Apesar do esforço intenso que terá feito nas últimas semanas para aprender algumas coisas sobre a União Europeia, o conhecimento de Marta Temido é ainda bastante sofrível. Até aquele rapaz do Livre, apesar de paupérrimo, ainda consegue saber um pouco mais do que a antiga ministra e disse-lhe que o Parlamento Europeu nada tem a ver com a escolha de Costa. Sebastião Bugalho também lhe explicou que os deputados europeus não votam no Presidente do Conselho Europeu.

Mas quem vota para a presidência do Conselho Europeu são os líderes dos governos nacionais. E é aqui que Marta Temido e muitos dos seus camaradas socialistas devem aprender alguma coisa. Desde logo, o maior número de primeiro ministros da União Europeia é do PPE. Isto significa duas coisas. Uma, não está garantido que o Presidente do Conselho Europeu seja um socialista. Aliás, em 27 líderes, apenas 4 são socialistas (Alemanha, Dinamarca, Espanha e Malta). Por que razão 23 líderes de outras famílias políticas aceitam votar num socialista? Podem decidir que o próximo Presidente do Conselho Europeu é do maior grupo político no Conselho Europeu, o PPE.

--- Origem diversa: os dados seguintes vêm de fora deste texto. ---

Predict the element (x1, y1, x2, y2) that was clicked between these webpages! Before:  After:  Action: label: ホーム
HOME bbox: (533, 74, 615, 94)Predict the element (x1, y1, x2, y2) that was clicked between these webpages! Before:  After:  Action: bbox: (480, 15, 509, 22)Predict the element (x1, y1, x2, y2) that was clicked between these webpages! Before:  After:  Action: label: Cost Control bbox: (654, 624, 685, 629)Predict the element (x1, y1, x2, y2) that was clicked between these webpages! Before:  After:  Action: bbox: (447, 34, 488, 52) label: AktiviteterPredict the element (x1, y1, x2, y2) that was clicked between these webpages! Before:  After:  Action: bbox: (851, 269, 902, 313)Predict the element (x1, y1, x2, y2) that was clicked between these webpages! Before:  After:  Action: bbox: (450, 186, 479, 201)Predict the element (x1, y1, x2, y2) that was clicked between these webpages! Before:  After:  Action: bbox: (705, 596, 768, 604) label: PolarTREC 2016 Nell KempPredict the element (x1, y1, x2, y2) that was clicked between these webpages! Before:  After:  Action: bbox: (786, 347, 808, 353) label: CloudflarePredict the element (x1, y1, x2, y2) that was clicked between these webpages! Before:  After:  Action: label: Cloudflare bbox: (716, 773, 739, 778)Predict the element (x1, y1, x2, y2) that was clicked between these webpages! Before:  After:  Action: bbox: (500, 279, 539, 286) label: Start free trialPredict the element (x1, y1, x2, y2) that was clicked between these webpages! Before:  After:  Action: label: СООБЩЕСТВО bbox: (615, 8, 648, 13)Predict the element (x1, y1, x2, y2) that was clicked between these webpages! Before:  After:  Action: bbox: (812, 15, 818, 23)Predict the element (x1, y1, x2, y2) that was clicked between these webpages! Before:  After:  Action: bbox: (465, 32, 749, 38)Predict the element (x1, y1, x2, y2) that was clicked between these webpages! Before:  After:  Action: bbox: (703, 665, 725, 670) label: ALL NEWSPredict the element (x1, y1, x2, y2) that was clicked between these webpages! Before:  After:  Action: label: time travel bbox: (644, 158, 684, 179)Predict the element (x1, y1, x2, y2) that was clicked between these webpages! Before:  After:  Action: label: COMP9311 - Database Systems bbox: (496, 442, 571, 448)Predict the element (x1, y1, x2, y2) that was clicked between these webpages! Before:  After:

Não basta o Presidente da Comissão Europeia ser do PPE para, automaticamente, o Presidente do Conselho Europeu ser socialista. Não há uma espécie de Tratado de Tordesilhas entre PPE e socialistas para dividirem as presidências entre si. Em 2009, o primeiro ano em que se escolheu um Presidente permanente do Conselho Europeu, a escolha foi em Von Rompuy, antigo PM belga e do PPE, apesar do Presidente da Comissão, Durão Barroso, ser igualmente do PPE. Cinco anos depois, em 2014, aconteceu o mesmo. Juncker foi eleito Presidente da Comissão e Tusk foi escolhido Presidente do Conselho, ambos do PPE. Em 2009 e em 2014, o argumento foi o mesmo: a maioria dos membros do Conselho Europeu é do PPE, por isso o Presidente também é. Pode acontecer o mesmo agora em 2024.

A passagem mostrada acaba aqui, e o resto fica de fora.